There are other things you can do that are more specific to the mobile devices.

  1. Review all apps before installing. This is especially true for Android devices as there are more malicious apps in the Android ecosystem than there are for iOS.
  2. Have a password set to access your phone.
  3. Don't connect to unsecured wi-fi networks.
  4. You do not need to install any antivirus or antimalware apps on your mobile device. The mobile operating systems have built-in protections.
  5. Don't let a stranger use your phone.

The above is a general guideline that will help keep your mobile phone safe.

Does ResTech work with/support mobile phones?

Yes, ResTech does offer limited support for mobile phones and tablets. There are certain items, such as email set up, we can walk you through remotely. Since most mobile devices do not offer remote control/screen share access like computers we are limited in the assistance we can offer remotely for these devices.

We can provide more support for your mobile devices during on on-site visit or if you bring them to us.

Are there any concerns related to the release of Windows 11?

Currently, there are no major concerns related to the release of Windows 11.

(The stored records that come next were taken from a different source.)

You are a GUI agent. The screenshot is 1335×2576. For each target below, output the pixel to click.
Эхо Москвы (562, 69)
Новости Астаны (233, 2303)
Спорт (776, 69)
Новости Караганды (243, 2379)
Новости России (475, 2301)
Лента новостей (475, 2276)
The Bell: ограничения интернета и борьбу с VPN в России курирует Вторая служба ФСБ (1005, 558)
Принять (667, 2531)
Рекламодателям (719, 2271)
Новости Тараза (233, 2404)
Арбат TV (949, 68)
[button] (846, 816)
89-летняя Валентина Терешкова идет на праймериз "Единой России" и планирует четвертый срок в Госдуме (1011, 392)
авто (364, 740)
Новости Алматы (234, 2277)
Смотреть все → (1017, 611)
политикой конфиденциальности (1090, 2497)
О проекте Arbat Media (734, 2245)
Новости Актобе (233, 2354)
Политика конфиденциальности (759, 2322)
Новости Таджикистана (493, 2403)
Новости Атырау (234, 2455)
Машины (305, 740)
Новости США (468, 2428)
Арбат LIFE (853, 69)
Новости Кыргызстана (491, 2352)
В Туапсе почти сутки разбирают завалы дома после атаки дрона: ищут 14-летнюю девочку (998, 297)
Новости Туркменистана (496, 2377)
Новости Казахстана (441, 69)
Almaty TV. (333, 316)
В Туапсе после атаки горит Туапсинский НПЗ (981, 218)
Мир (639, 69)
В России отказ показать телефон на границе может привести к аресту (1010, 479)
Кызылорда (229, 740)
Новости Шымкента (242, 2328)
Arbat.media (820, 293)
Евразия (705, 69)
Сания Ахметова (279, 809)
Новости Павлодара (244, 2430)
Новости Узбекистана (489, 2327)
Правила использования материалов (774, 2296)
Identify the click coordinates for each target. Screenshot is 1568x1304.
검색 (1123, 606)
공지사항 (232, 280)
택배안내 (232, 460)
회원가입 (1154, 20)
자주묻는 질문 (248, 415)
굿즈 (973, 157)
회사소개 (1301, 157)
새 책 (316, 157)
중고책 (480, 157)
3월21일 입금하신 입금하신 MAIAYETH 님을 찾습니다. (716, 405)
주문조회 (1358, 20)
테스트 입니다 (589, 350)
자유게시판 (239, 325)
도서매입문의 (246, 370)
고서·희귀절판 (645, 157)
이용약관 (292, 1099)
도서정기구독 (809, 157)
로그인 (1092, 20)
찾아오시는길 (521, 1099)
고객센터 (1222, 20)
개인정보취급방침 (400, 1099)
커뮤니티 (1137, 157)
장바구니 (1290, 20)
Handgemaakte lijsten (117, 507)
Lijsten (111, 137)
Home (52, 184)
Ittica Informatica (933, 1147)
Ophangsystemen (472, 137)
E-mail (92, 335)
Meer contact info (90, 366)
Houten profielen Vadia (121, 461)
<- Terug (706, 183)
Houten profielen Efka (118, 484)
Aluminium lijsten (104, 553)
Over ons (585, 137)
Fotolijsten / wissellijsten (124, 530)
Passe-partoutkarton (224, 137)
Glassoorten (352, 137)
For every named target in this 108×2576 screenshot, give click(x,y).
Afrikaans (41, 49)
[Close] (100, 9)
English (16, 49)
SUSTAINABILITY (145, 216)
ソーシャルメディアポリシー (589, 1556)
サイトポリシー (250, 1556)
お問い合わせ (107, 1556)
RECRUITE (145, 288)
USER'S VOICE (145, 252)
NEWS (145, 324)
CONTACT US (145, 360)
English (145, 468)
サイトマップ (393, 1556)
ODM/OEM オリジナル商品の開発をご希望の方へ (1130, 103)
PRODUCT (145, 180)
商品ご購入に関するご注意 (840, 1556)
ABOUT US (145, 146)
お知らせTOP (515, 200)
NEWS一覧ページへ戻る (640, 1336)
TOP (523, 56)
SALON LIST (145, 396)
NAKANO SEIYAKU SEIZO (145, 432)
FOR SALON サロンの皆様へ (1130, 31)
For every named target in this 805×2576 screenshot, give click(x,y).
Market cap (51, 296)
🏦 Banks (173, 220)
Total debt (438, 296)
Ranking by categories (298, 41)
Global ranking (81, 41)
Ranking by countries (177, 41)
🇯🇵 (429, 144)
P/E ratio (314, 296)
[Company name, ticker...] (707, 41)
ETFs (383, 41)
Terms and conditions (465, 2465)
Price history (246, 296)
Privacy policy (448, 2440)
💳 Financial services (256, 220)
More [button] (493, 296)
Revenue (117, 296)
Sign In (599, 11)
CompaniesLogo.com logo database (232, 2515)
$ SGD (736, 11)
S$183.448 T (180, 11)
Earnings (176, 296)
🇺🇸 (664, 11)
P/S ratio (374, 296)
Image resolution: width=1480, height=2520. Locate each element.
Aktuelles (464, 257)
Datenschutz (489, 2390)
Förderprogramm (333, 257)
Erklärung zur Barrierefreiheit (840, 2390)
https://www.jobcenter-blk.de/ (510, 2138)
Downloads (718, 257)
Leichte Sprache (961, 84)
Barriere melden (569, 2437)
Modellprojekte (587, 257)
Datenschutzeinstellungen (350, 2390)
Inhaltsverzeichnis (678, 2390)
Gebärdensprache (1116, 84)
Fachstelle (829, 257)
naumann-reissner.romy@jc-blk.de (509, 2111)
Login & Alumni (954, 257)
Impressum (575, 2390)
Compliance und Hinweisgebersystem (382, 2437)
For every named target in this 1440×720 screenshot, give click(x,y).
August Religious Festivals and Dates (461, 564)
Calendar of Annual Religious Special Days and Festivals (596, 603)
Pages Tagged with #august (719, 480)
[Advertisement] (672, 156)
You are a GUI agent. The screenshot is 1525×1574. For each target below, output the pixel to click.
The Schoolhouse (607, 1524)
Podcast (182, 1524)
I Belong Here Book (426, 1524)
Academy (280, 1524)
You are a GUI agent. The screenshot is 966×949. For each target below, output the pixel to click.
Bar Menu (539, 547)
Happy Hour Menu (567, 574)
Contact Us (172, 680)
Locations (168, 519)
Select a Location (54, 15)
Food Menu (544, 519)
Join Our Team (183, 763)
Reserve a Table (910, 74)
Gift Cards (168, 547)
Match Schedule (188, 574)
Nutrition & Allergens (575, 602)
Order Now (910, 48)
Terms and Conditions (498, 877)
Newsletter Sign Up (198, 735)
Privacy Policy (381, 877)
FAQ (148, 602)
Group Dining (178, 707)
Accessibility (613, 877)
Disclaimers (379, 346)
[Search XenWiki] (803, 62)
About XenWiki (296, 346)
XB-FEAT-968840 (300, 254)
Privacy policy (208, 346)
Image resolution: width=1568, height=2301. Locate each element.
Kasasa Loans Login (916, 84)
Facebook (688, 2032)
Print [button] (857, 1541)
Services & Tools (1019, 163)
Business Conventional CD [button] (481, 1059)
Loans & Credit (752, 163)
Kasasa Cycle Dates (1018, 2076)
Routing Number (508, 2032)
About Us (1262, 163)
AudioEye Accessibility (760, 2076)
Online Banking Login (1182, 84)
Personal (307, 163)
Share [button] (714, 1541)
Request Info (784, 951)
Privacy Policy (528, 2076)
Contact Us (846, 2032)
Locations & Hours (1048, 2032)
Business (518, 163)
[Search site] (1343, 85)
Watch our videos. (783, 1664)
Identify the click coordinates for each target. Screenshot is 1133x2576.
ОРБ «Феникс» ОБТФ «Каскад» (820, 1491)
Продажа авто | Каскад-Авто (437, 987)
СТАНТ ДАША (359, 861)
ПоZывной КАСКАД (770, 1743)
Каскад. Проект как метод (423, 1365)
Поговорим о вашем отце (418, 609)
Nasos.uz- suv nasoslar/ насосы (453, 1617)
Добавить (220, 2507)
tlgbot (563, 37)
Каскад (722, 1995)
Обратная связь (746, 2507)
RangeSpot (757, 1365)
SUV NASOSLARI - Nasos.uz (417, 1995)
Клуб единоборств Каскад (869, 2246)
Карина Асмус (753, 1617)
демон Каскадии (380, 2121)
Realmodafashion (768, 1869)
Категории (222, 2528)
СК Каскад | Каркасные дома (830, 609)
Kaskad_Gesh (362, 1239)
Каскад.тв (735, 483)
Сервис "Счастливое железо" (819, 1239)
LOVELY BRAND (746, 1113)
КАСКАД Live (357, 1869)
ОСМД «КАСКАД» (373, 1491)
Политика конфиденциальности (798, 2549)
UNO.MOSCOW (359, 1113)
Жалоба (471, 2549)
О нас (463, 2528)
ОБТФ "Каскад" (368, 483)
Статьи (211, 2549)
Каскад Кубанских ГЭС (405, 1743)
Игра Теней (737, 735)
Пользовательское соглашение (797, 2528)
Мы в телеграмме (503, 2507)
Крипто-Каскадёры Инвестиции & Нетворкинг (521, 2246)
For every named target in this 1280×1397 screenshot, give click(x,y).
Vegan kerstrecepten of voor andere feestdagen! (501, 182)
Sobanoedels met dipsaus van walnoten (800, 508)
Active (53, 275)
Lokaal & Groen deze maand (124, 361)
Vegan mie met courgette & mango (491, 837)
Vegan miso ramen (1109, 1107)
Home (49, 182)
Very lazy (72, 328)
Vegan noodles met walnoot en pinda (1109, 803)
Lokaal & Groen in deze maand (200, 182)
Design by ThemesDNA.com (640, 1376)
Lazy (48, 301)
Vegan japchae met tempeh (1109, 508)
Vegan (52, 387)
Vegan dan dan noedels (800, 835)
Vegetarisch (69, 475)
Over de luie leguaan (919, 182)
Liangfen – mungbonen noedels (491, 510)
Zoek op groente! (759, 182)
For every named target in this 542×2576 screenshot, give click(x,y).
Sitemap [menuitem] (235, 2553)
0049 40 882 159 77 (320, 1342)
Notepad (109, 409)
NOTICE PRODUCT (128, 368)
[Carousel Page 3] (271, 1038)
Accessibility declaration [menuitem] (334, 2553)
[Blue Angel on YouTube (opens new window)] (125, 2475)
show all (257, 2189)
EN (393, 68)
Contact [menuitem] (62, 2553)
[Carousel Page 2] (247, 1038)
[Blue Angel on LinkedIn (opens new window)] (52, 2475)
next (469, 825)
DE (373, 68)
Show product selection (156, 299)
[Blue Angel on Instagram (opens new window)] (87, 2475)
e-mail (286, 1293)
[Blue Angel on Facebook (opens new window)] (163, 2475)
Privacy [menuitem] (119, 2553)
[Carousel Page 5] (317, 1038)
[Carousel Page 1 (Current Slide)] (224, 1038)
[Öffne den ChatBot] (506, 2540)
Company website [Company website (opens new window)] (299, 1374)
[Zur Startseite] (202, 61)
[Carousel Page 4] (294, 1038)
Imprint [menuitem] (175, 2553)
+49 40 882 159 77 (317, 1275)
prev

Just like any operating system upgrade, you will want to make sure all your applications will be compatible with Windows 11.

The biggest difference with upgrading to Windows 11 compared to previous versions of Windows is how Microsoft is providing the official upgrade. The only official upgrade path will be through Windows Update. If your computer meets the minimum requirements set by Microsoft they will offer you the upgrade. You may first see a message in Windows update that your device is eligible before you get a notice that the upgrade has been made available to you. If your device is not officially supported you will still be able to upgrade to Windows 11 but you will have to perform a manual install/upgrade by downloading Windows 11. If you pursue this option you will be given a notice that Microsoft will no longer support your system and you will have to sign a waiver.

Windows 10 will be supported through October 2025. You can continue to run Windows 10 until you need to get a new computer which will then have Windows 11.

If I can only do one thing right now, what one thing should I do to start focusing on my security?

The one thing you should be doing right now to start focusing on your security is to take a cybersecurity training course. You will want to take a course that is comprehensive and will cover all the cybersecurity basics. This course should also provide you with a certificate upon successfully completing the training.

Secondly, you should run network and security assessments on your environment to check the security of your environment.

Can I check my own antivirus to see if it's up to date, and how would I know?

Yes, you can check your antivirus application to see if it is up to date. Like most applications there is an option in the help or about menu to check for any updates. This should check for both application and security definition updates. Most antivirus apps will also have a status screen that will let you know if there are any pending updates. Each antivirus app handles this in its own way. Check the documentation for your specific app to determine how to perform these checks.